Noturnall mostra repertório consistente e teve a participação da mãe do vocalista

Apresentação no Rock in Rio não teve segredo. Foi simples, rápida e cheia de falsetes endiabrados do vocalista Thiago Bianchi

João Paulo Carvalho, O Estado de S. Paulo

19 de setembro de 2015 | 16h07

O show do Noturnall, primeira banda a se apresentar na tarde deste sábado, 19, no Rock in Rio, mal havia começado quando uma legião de fãs já gritava pelo nome do grupo.

Com 2 anos de estrada, o conjunto é formado por quatro ex-integrantes do Shaman: Thiago Bianchi (vocal) Léo Mancini (guitarra), Fernando Quesada (baixo) e Junior Carellipor (teclado). Já Aquiles Priester (bateria) pertencia ao Angra.

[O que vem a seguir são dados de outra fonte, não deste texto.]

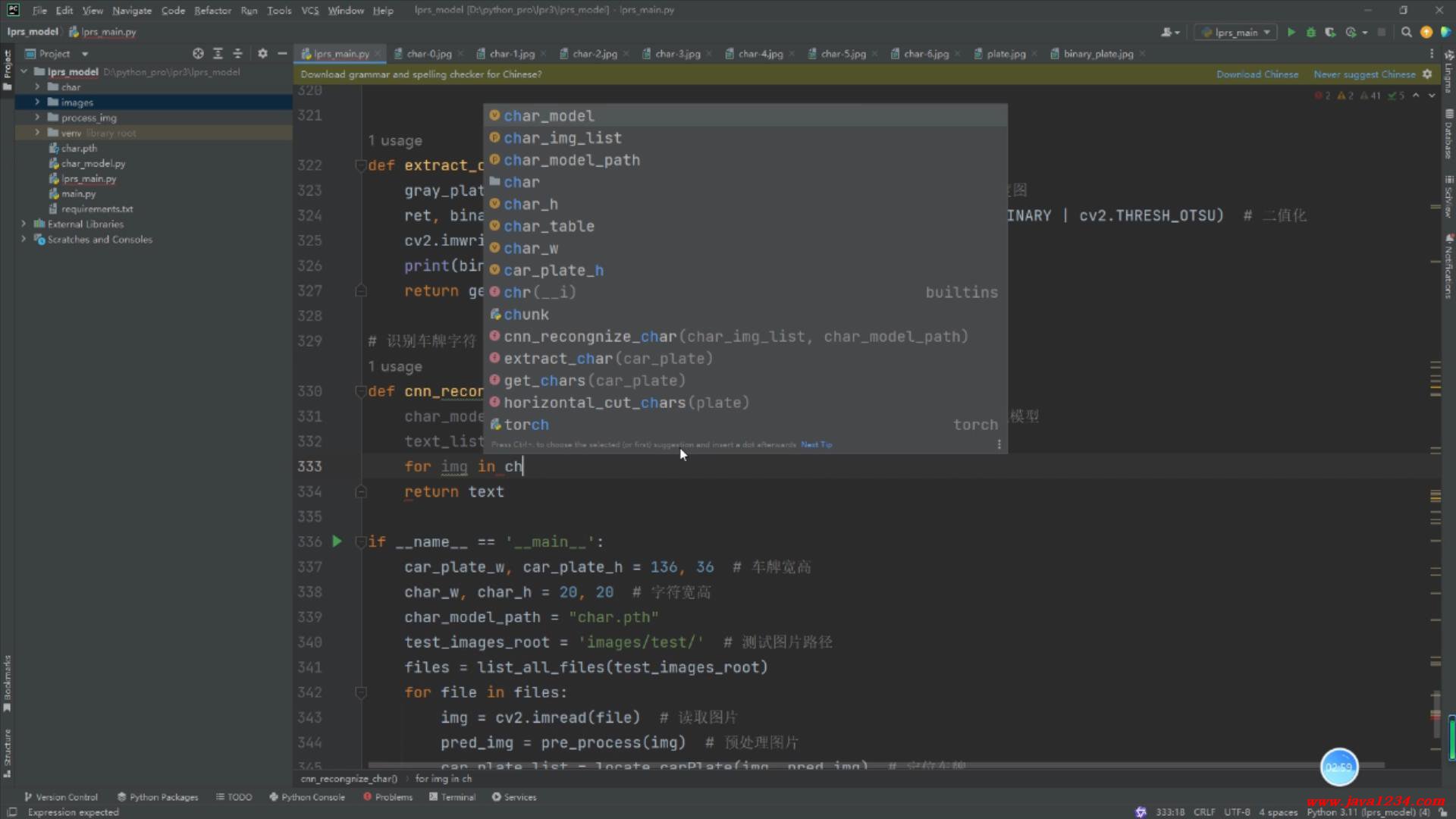The image size is (1456, 819).
Task: Click Download Chinese link
Action: point(1257,74)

Agudos estridentes e guitarras pesadas, como manda o figurino do metal progressivo, ditaram o tom da apresentação cheia de gás no Palco Sunset. 

O repertório consistente do grupo conseguiu prender a atenção até mesmo de quem não era muito fã do gênero mais pesado. A apresentação do Noturnall não teve segredo. Foi simples, rápida e cheia de falsetes endiabrados do vocalista Thiago Bianchi.

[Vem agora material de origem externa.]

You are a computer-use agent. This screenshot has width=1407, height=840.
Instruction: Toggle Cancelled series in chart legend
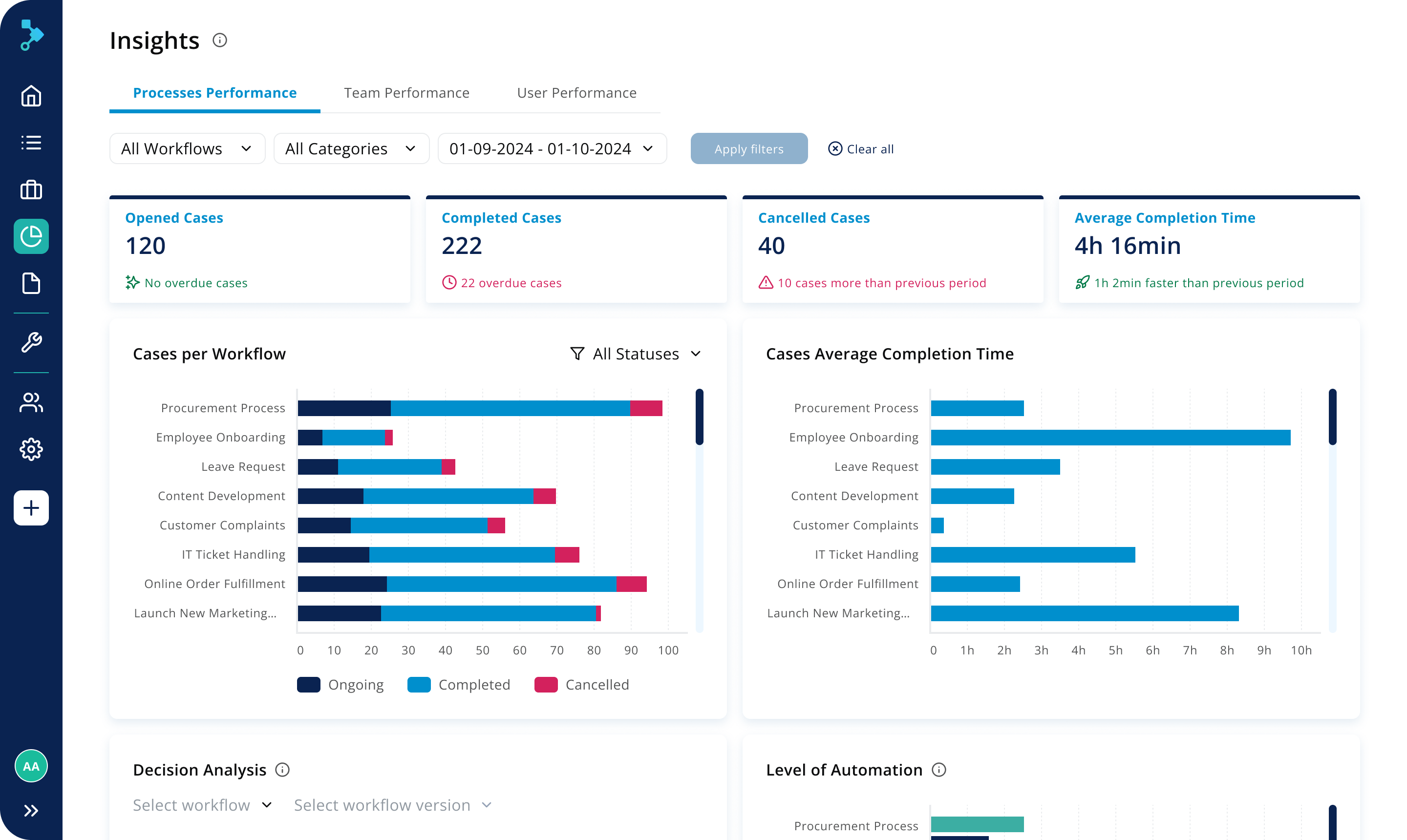point(581,684)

Canções do disco Back to Fuck You Up!, lançado neste ano, foram maioria no set e, no geral, agradaram bastante.

O Noturnall, que tem dois discos na bagagem, é uma das apostas do metal progressivo nacional e o quinteto mostrou isso em um show consistente na abertura do chamado dia do metal, na sexta edição brasileira do Rock in Rio.

O cover de Cowboys From Hell, da banda Pantera, alavancou ainda mais o animo do público modesto que chegava à Cidade do Rock por volta das 15h30. "Somos todos Cowboys From Hell", gritou Thiago.

Outro ponto alto do show foi a presença da mãe do vocalista Thiago Bianchi, Maria Odette, no palco. Os dois cantaram juntos a música Woman in Chains, clássico do Tears for Fears

Maria Odette foi uma cantora importante da era dos festivais de música brasileira  e uma das responsáveis pelo lançamento de Caetano Veloso como compositor, ao defender Boa Palavra, em 1966, no II Festival da Música Popular da TV Excelsior.

Michael Kiske, que eternizou sua voz à frente da banda Helloween, também participou do show para o delírio dos fãs do metal e chegou a se emocionar.